:: PAGE ::

The Catholic Church _loves_ the people of China, rather. It doesn’t help to reduce a complex problem, involving difficult deliberations, to pejorative name-calling and identifying all of this country of 1.4 billion with its government, nor its system of government, with ‘Communism’. I agree with your Christian critique of modernity, and and don’t think it needs to resort to the reflex political conservatism that is just the other face of secular modernity. That position is well represented by Weigel’s self righteous moral posturing.

#33 Comment By JCA On February 7, 2018 @ 6:36 pm

The Catholic Church _loves_ the people of China, rather. It doesn’t help to reduce a complex problem, involving difficult deliberations, to pejorative name-calling and identifying all of this country of 1.4 billion with its government, nor its system of government with Communism. I agree with your Christian critique of modernity, and and don’t think it needs to resort to the reflex political conservatism that is just the other face of secular modernity. Thay position is well represented by Weigel’s self righteous moral posturing.

#34 Comment By KD On February 7, 2018 @ 8:06 pm

Remember also, unlike the selfish West which wants to preserve its national identity by excluding refugees and immigrants, China practices open borders and admits a rainbow of different peoples… oh, well maybe not so much.

Actually, its kind of like one big Han ethnostate committed to brutally extinguishing the cultures of the local minorities under its boot. How progressive, how Christian, how Catholic is that?

:::

GIVEN TASK 1
Please set down the comment thread on the Church and China word for word, from "#34 Comment By" up to and including "Catholic is that?".
GIVEN TASK 2
Resume the comment thread on the Church and China, picking up right after its final sentence.
The data here comes from a separate source.

:: DATA EXTRACT ::

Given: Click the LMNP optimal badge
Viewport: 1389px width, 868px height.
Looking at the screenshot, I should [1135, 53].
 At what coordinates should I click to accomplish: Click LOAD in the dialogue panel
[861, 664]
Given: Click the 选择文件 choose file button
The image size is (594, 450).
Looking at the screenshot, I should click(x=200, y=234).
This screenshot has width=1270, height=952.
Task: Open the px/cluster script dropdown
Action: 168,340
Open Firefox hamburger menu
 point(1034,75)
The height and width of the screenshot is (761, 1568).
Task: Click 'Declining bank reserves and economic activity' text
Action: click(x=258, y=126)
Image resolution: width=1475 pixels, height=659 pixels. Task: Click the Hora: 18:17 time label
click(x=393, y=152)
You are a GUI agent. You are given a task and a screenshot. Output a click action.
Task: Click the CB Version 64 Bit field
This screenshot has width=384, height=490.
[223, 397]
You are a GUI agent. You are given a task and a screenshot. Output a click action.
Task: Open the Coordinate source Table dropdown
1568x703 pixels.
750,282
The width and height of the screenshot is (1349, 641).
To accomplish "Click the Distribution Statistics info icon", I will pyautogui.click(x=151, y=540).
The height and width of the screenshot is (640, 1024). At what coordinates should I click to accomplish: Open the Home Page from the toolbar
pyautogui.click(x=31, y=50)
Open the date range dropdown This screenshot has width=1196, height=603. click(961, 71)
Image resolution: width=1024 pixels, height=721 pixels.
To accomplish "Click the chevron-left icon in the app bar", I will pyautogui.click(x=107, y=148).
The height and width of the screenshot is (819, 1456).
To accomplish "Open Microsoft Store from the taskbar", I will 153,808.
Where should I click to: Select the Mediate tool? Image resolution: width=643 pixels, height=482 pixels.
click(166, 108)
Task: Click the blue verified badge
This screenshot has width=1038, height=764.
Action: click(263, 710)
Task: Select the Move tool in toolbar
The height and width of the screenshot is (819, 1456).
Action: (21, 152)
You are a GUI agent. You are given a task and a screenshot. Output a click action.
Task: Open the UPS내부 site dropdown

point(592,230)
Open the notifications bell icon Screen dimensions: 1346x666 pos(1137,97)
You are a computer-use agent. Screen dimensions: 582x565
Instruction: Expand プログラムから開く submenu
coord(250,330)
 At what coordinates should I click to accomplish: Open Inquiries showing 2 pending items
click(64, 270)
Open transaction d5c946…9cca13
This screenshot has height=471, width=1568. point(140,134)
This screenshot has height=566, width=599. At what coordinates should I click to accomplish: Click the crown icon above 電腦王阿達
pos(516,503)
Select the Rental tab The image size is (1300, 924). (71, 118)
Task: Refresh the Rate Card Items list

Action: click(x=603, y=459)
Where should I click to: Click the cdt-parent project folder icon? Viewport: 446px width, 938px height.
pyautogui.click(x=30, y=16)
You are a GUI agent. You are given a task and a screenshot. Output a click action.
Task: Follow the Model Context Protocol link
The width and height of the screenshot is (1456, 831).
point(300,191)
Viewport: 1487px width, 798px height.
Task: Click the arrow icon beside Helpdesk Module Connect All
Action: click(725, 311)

:::

WRITTEN REPLY 1
#34 Comment By KD On February 7, 2018 @ 8:06 pm

Remember also, unlike the selfish West which wants to preserve its national identity by excluding refugees and immigrants, China practices open borders and admits a rainbow of different peoples… oh, well maybe not so much.

Actually, its kind of like one big Han ethnostate committed to brutally extinguishing the cultures of the local minorities under its boot. How progressive, how Christian, how Catholic is that?

WRITTEN REPLY 2
#35 Comment By CatherineNY On February 9, 2018 @ 8:31 am

@JCA writes: “It doesn’t help to reduce a complex problem, involving difficult deliberations, to pejorative name-calling and identifying all of this country of 1.4 billion with its government, nor its system of government with Communism.” Oh please. China is a totalitarian Communist state, as brutal as they come (yes, North Korea makes them look good by comparison, but that’s setting the bar very low indeed). I’ve traveled around the country, and not just to tourist areas. If you haven’t seen the poverty, oppression and environmental degradation that exists there, then you don’t know what you are seeking to whitewash in your statement. I have good friends there. Once, one of the friends took a selfie with me when the friend was in New York for a conference. Then, the friend carefully wrote me a note, saying that I must not post the innocent picture on any social media. That’s the least of what people there live with.